What the exercise asks
Word for word, write out the entries that follow, omitting all pictures.

Extracted data entries:
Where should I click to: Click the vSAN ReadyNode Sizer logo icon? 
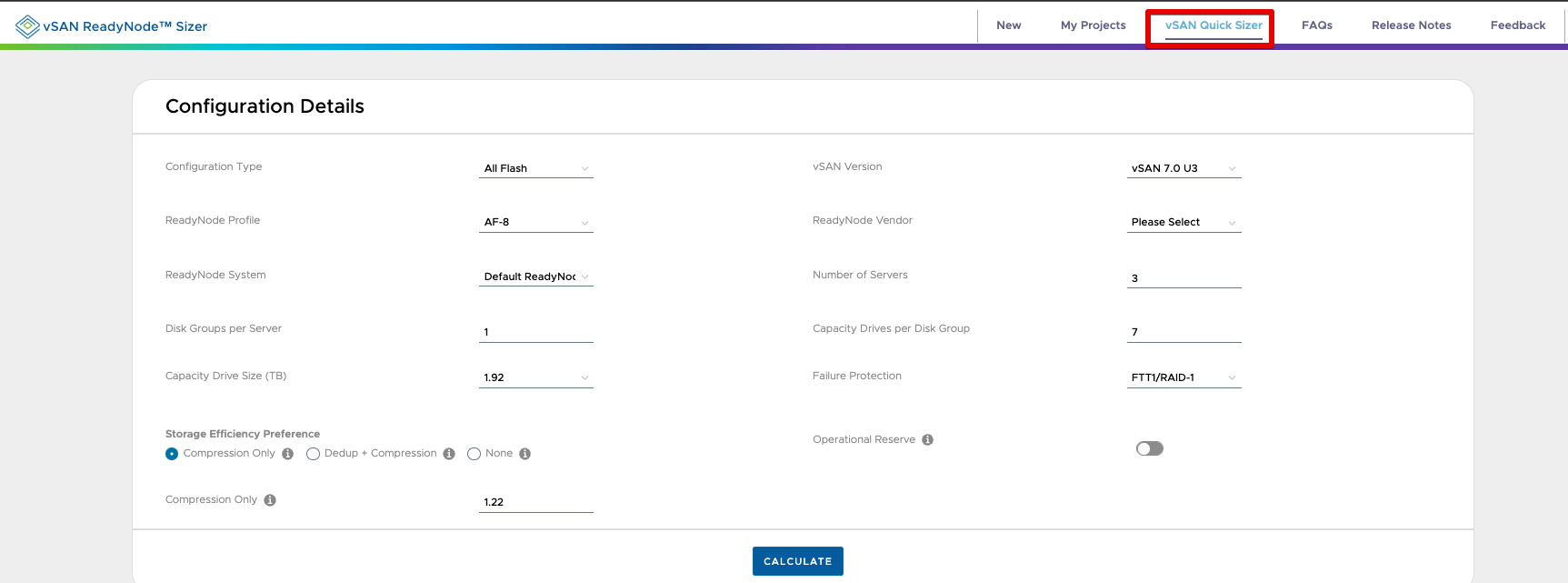(27, 26)
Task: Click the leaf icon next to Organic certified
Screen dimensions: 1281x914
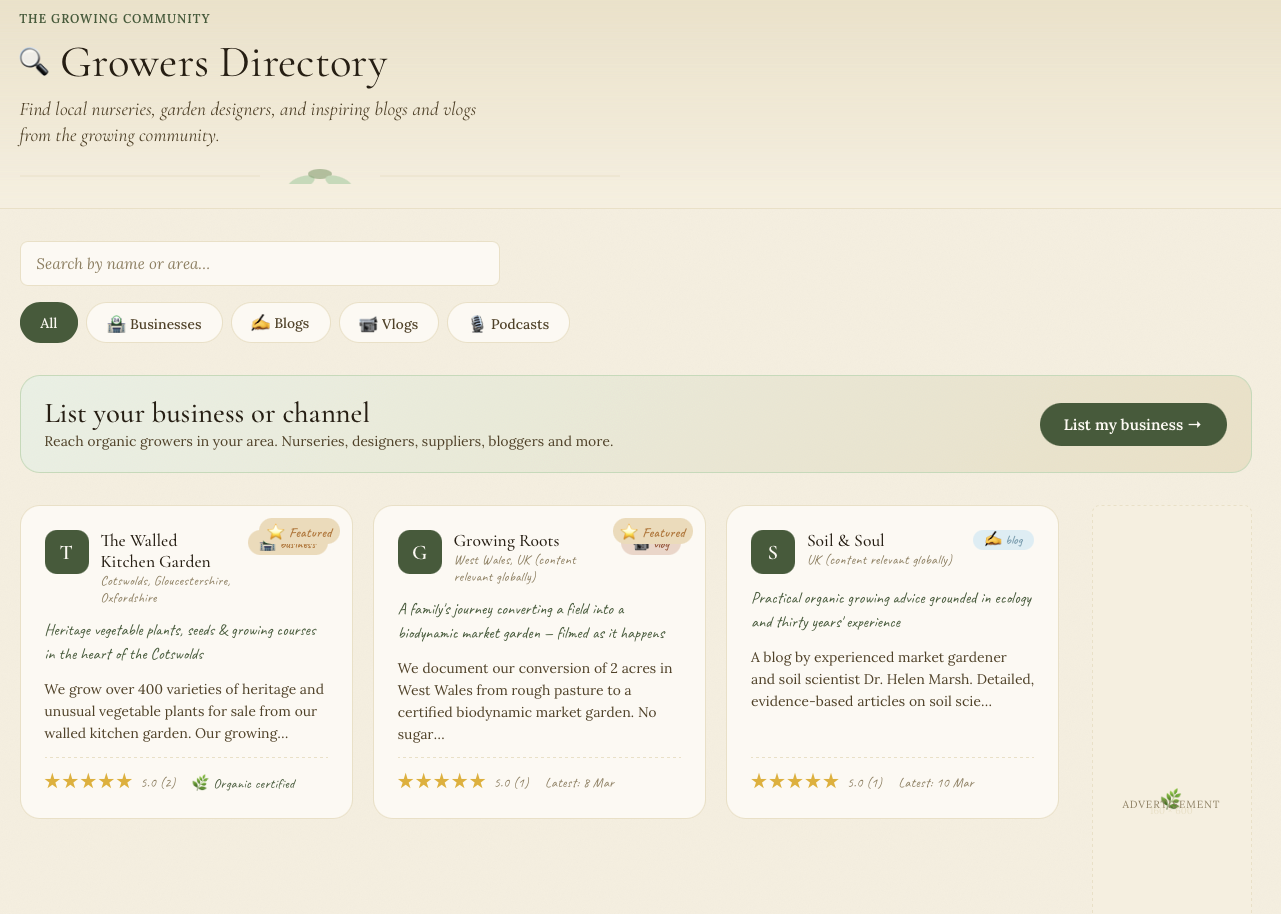Action: pyautogui.click(x=200, y=783)

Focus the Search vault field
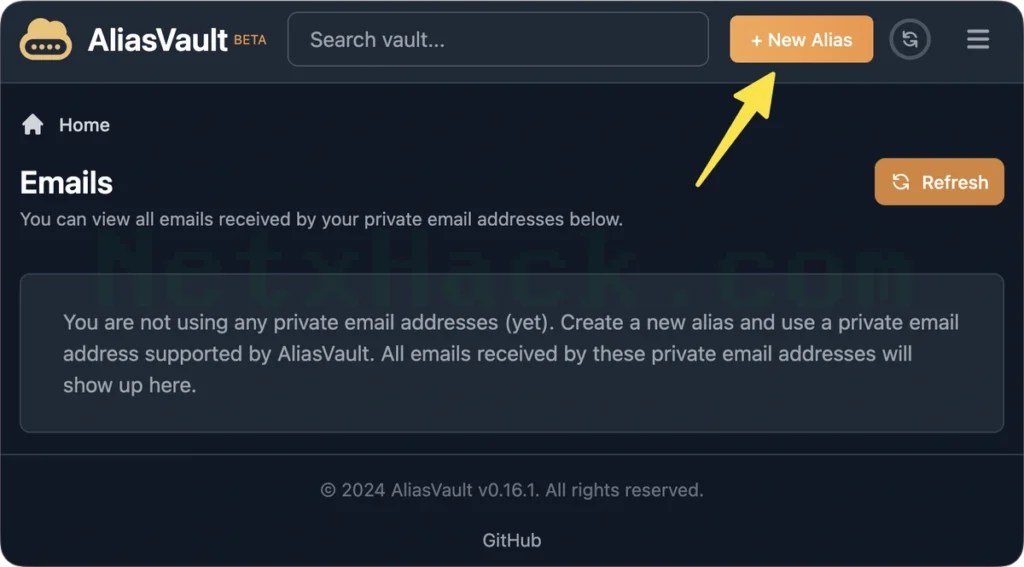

Written answer
Where should I click to: Click the vSAN ReadyNode Sizer logo icon? 
(27, 26)
Task: Click the leaf icon next to Organic certified
Screen dimensions: 1281x914
Action: pyautogui.click(x=200, y=783)

Focus the Search vault field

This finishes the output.